START Supplied material

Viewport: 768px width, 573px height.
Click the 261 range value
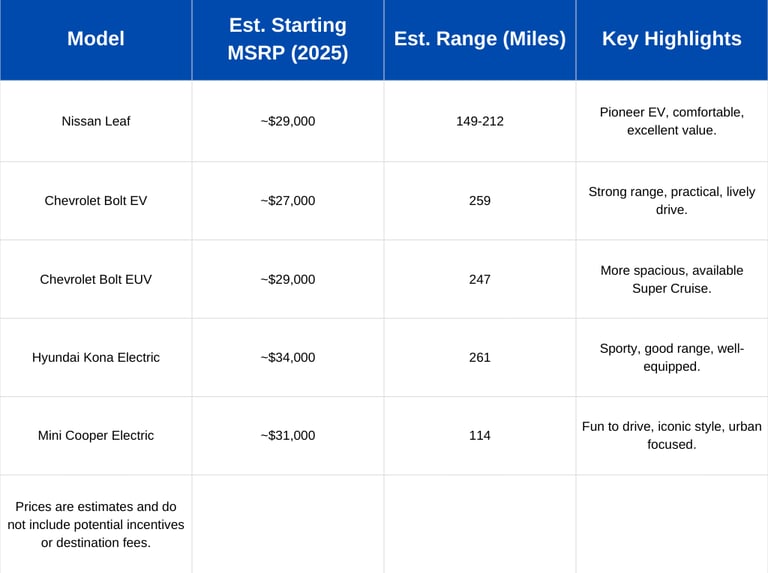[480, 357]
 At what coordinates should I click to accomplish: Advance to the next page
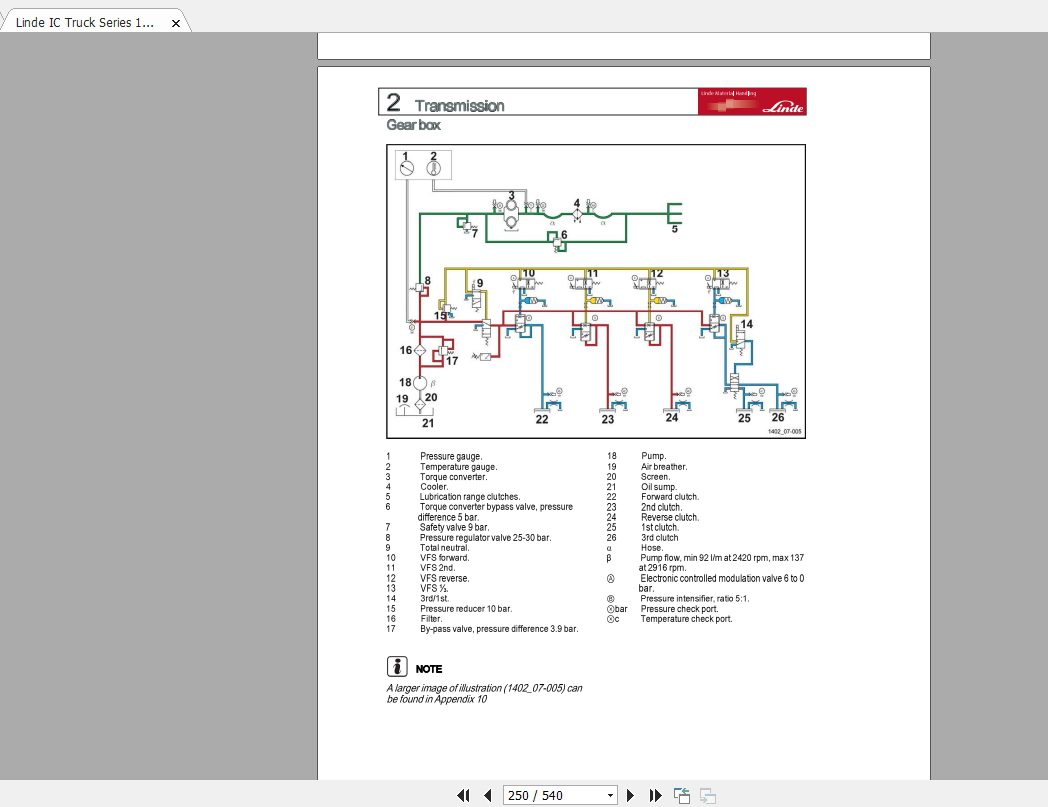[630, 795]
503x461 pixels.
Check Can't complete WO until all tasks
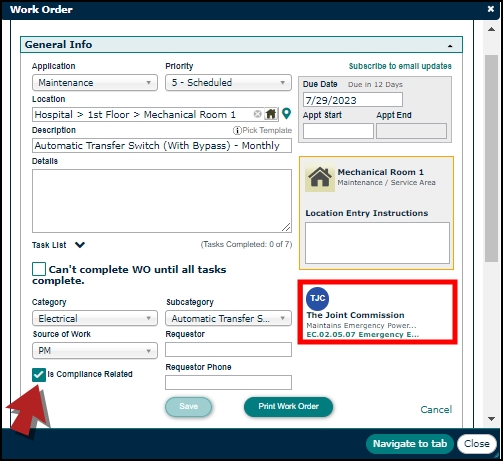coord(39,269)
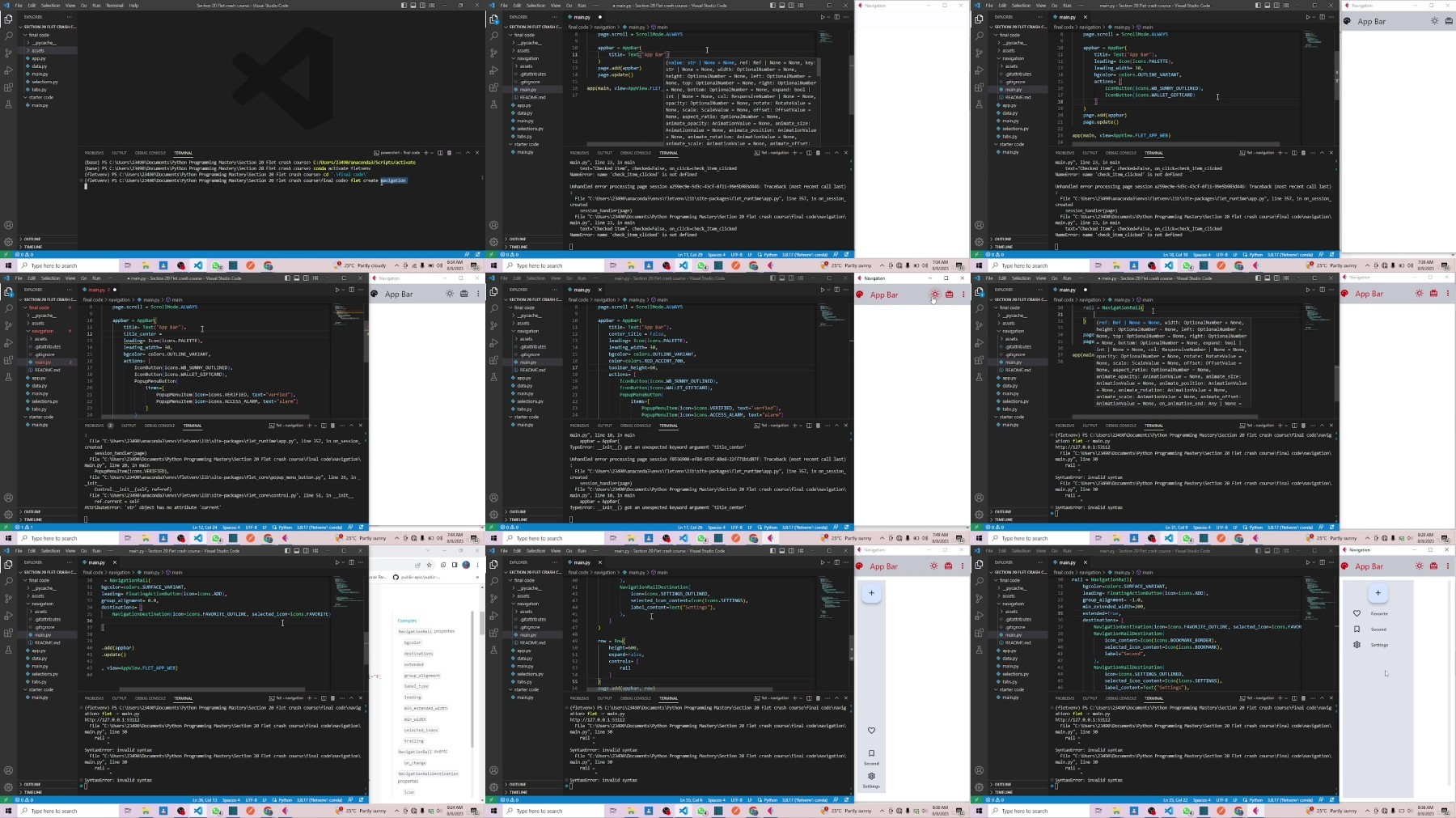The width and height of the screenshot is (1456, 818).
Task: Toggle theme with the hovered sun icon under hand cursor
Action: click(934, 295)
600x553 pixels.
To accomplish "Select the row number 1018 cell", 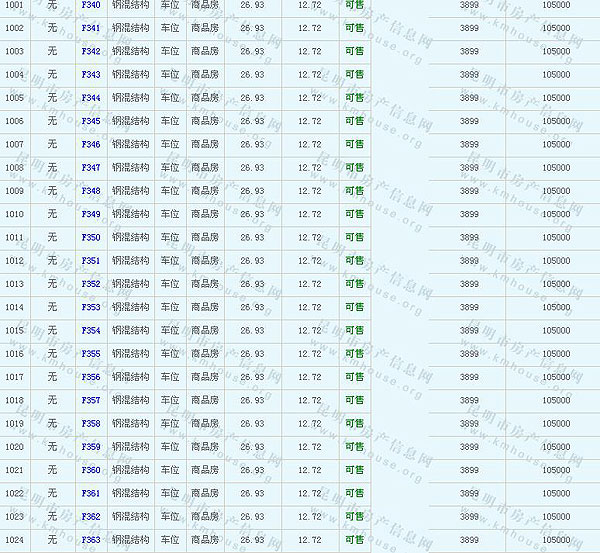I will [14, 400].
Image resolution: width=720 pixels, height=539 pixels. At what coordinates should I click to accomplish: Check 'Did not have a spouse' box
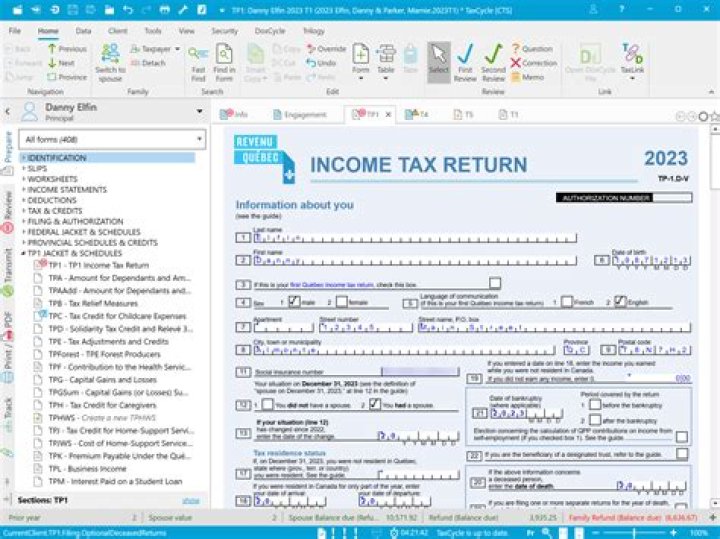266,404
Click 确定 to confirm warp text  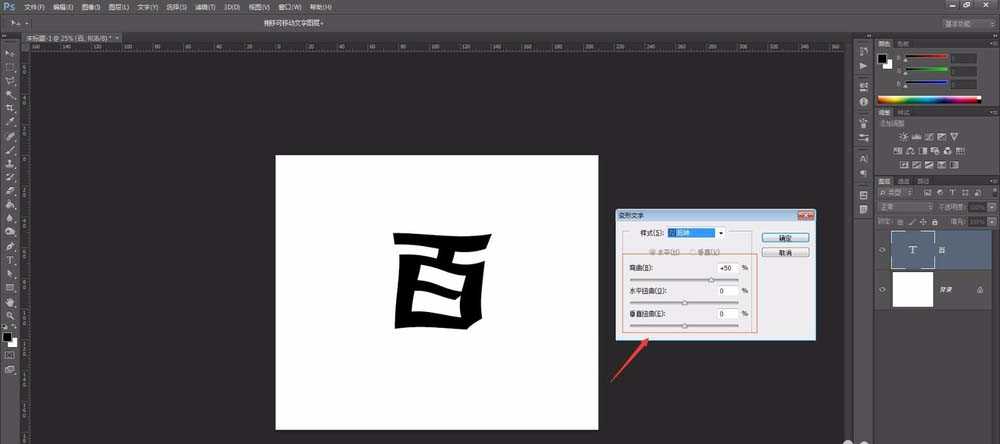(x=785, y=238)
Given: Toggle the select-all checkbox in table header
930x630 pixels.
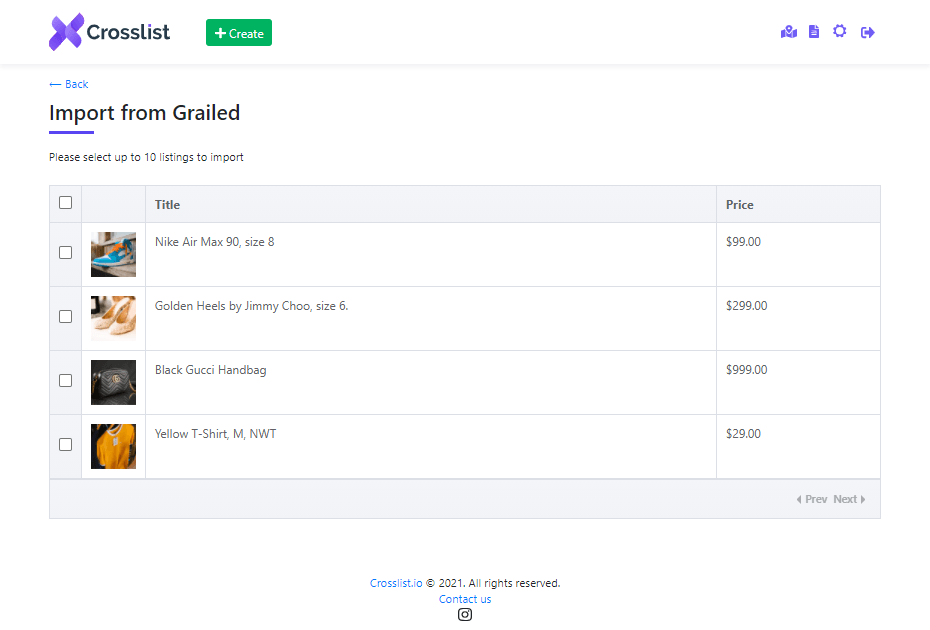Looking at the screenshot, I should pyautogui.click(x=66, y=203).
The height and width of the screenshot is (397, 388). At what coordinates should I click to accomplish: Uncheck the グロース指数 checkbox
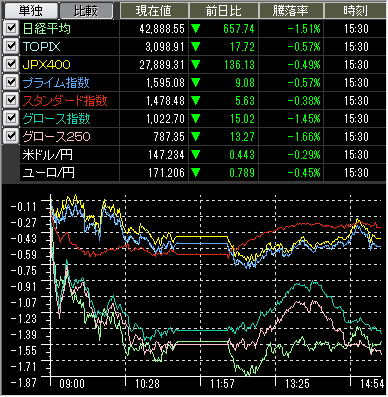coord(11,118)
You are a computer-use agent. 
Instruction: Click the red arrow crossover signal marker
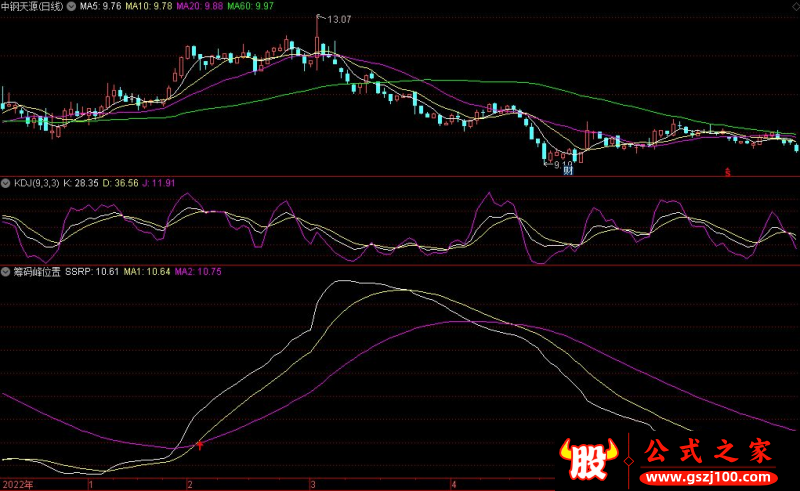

END Supplied material

Try it:
Output the line containing "930x630 pixels." and each line after it, through the end of the material, exactly as given. No pictures belong in the output.

Answer area:
930x630 pixels.
Looking at the screenshot, I should pyautogui.click(x=66, y=203).
The height and width of the screenshot is (397, 388). At what coordinates should I click to accomplish: Uncheck the グロース指数 checkbox
coord(11,118)
You are a computer-use agent. 
Instruction: Click the red arrow crossover signal marker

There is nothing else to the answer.